Early data released by the Wisconsin Department of Agriculture, Trade and Consumer Protection (DATCP) shows that consumers around the world continue to buy more Wisconsin foods and agricultural products. Wisconsin farms and agribusinesses exported nearly $2.8 billion worth of agricultural products to 138 countries in the first nine months of 2014, a 17 percent increase over the same period in 2013.
According to the DATCP, Wisconsin held its position as the No. 12 state for agricultural exports.
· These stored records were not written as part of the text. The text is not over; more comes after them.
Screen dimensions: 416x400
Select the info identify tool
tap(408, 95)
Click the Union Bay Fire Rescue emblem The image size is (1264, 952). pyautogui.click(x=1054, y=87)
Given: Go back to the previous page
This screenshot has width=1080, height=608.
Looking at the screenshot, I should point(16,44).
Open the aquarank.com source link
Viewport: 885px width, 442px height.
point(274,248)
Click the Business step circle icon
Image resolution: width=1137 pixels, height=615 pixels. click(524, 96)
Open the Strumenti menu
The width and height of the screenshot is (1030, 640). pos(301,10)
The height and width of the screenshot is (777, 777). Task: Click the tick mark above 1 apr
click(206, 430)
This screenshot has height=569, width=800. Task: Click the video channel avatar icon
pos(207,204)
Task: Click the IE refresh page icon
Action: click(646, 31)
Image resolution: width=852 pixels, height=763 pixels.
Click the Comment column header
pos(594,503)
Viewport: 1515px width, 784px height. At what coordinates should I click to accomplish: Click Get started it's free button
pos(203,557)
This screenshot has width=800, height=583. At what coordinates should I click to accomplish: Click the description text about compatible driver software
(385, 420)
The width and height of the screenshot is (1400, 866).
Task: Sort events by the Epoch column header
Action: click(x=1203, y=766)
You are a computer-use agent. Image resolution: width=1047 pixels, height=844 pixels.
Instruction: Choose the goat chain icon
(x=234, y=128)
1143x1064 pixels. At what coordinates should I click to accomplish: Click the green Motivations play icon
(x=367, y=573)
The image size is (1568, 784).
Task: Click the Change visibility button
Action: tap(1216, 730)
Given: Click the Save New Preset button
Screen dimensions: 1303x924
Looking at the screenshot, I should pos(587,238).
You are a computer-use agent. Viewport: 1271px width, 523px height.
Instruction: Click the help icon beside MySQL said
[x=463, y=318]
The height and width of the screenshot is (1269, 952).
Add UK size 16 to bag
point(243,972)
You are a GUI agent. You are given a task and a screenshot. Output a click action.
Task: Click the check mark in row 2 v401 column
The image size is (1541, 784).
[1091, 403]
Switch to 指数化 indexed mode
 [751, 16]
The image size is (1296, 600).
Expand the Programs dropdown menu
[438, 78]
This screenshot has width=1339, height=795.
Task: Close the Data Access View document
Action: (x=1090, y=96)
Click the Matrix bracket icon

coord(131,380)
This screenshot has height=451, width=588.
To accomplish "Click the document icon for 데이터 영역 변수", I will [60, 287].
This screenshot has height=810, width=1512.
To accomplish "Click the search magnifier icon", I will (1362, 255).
The value of the state’s top five agricultural products increased, as did the value of sales to each of Wisconsin’s top five agricultural export markets, compared to the first three quarters of 2013.
“Wisconsin’s agricultural sector continues to respond to worldwide demand for safe, high-quality food and products,” explains DATCP secretary Ben Brancel. “When these companies move into new markets, they strengthen their businesses, strengthen Wisconsin’s economy and help feed the world.”
Agriculture exports on the rise
Exports of dairy products, including dairy derivatives such as lactose and casein, are valued at $392 million, a 19 percent increase compared with the first three quarters of 2013. Wisconsin ranks third among the states in the export of these products.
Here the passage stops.